Should you have any questions regarding the use of the model, please feel free to contact the developers at zhaozhixiao@stu.njau.edu.cn.

V. Acknowledgments

The successful launch of the Xunzi series of large language models would not have been possible without the strong support of numerous collaborating organizations and researchers. Gratitude is extended to the following entities and individuals:

School of Economics and Management, Nanjing University of Science and Technology, Department of Information

  • Associate Professor Shen Si

School of Chinese Language and Literature, Nanjing Normal University

  • Professor Li Bin

National Library of China

  • Deputy Researcher Ma Xueliang

These collaborating organizations and researchers have provided invaluable academic resources, professional knowledge, and technical guidance during the development of the model, making significant contributions to its continuous improvement and development.

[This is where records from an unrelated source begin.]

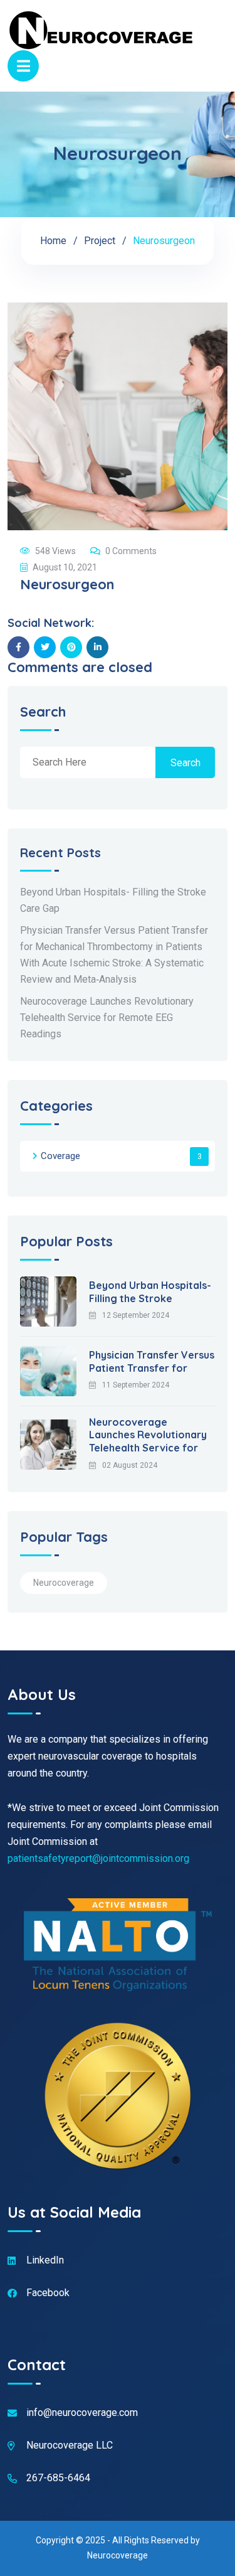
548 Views (55, 551)
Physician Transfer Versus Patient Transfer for (151, 1361)
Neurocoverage (63, 1583)
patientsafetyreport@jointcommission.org (98, 1858)
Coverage (60, 1156)
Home (53, 241)
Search (43, 712)
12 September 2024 (135, 1315)
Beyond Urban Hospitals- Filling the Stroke (150, 1292)
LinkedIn (45, 2260)
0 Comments (131, 551)
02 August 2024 (129, 1465)
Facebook (48, 2293)
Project (99, 241)
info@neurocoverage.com (82, 2412)
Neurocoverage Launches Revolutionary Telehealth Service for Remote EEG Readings (107, 1017)
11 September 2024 (135, 1385)
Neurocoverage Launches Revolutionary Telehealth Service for (148, 1435)
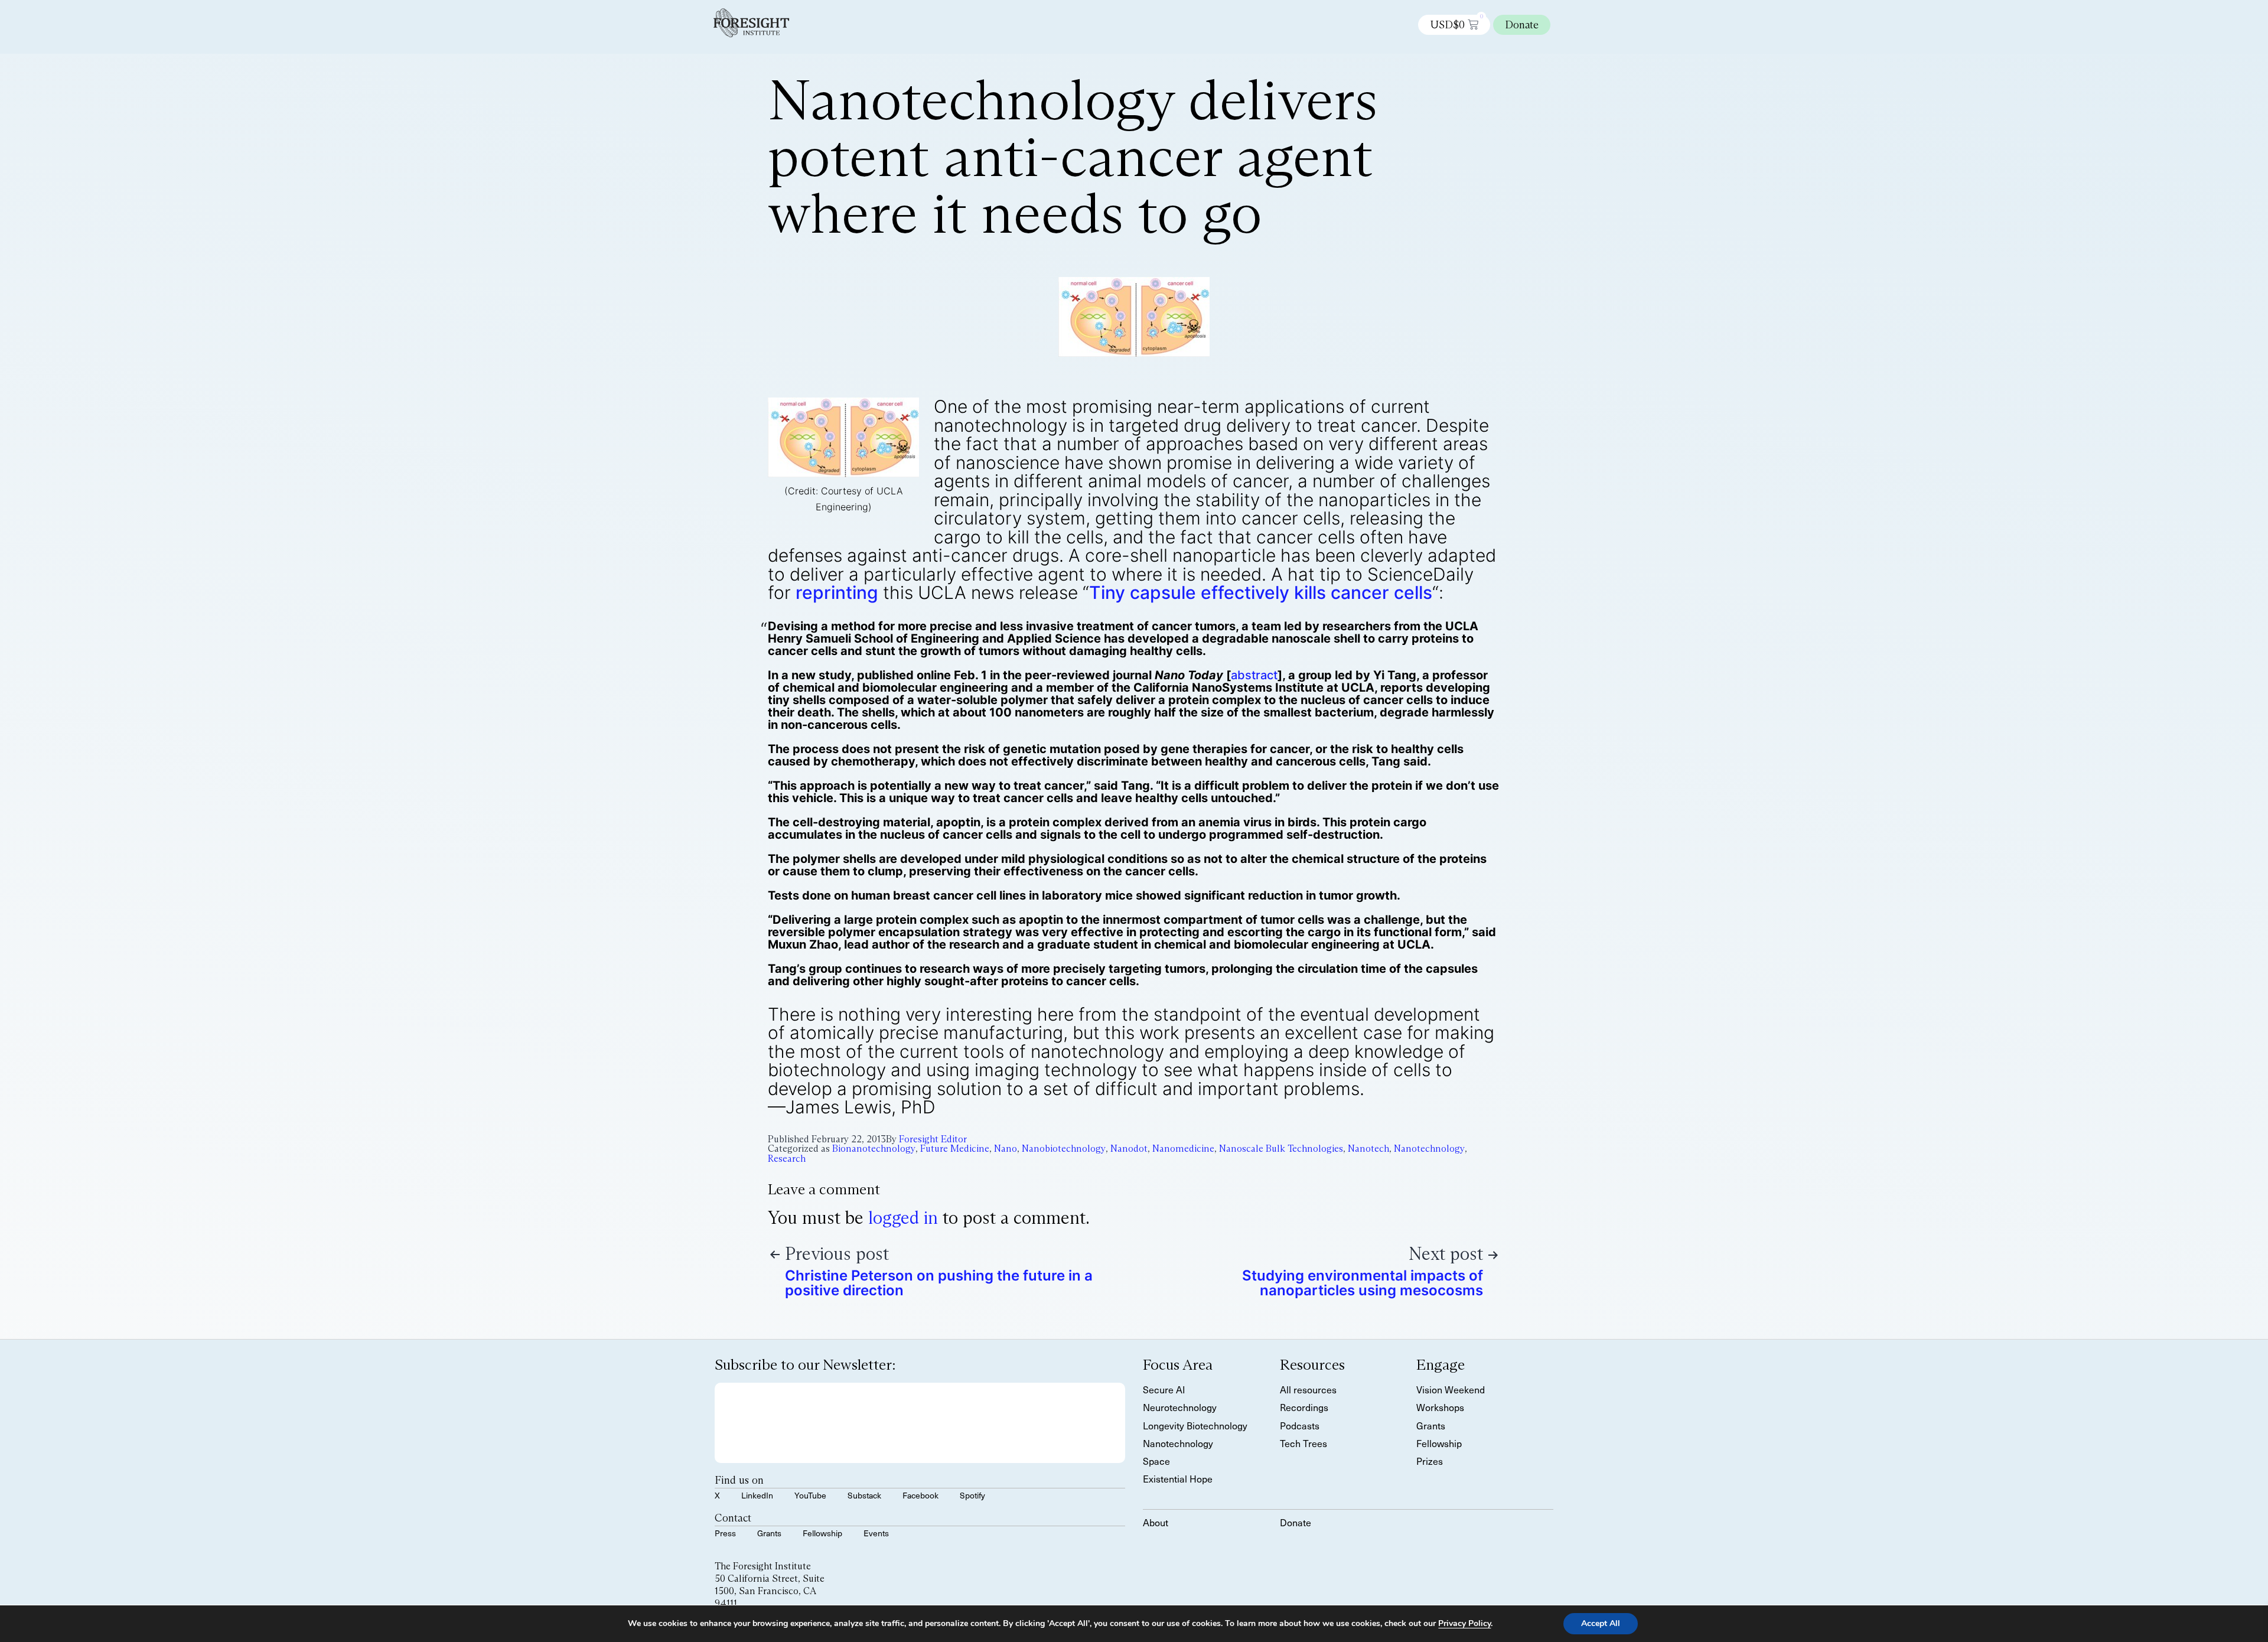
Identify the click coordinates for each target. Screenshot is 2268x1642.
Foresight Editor (933, 1139)
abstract (1254, 675)
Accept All (1600, 1623)
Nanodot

The Xunzi series of large language models opens a new chapter in the field of ancient text processing. With its robust capabilities and broad application prospects, it is expected to play a significant role in ancient text research, cultural heritage preservation, and the development of related disciplines in the future. As technology advances and the model continues to be refined, we believe that the Xunzi series of models will play an increasingly important role in the digitization of ancient texts. It will enable more people to appreciate the charm of ancient text culture and contribute technological power to the inheritance and promotion of Chinese traditional culture.